__EXERCISE DIRECTIONS__
What this exercise needs is every entry restated as written, with no pictures.

__DATA RECORDS__
===============

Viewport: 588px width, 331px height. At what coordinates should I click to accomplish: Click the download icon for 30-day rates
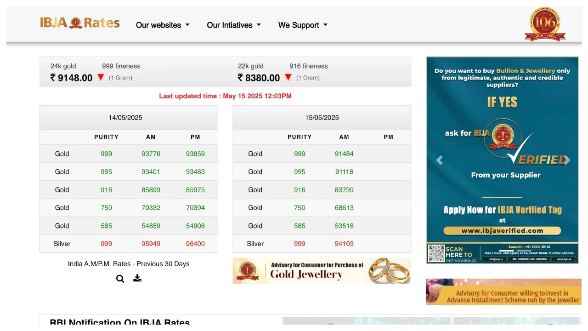(137, 278)
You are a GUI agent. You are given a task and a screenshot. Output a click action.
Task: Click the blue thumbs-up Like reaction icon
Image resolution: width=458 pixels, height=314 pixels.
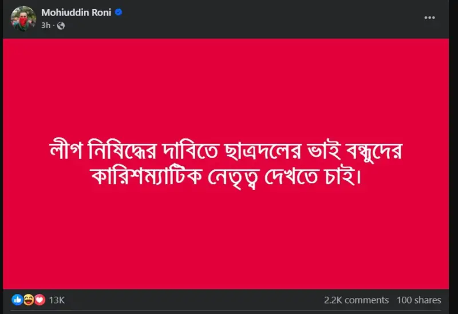(x=17, y=300)
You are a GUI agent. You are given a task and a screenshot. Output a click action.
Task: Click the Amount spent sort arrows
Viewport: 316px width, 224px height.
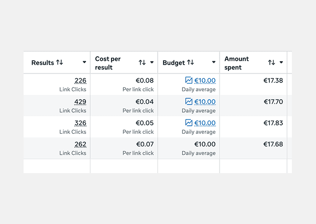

===============

__ANSWER TO THIS PROBLEM__
Viewport: 588px width, 331px height. At what coordinates should I click to accomplish: Click the download icon for 30-day rates
(137, 278)
You are a GUI agent. You are given a task and a screenshot. Output a click action.
Task: Click the blue thumbs-up Like reaction icon
Image resolution: width=458 pixels, height=314 pixels.
(x=17, y=300)
You are a GUI agent. You are given a task and a screenshot. Output a click action.
Task: Click the Amount spent sort arrows
Viewport: 316px width, 224px height.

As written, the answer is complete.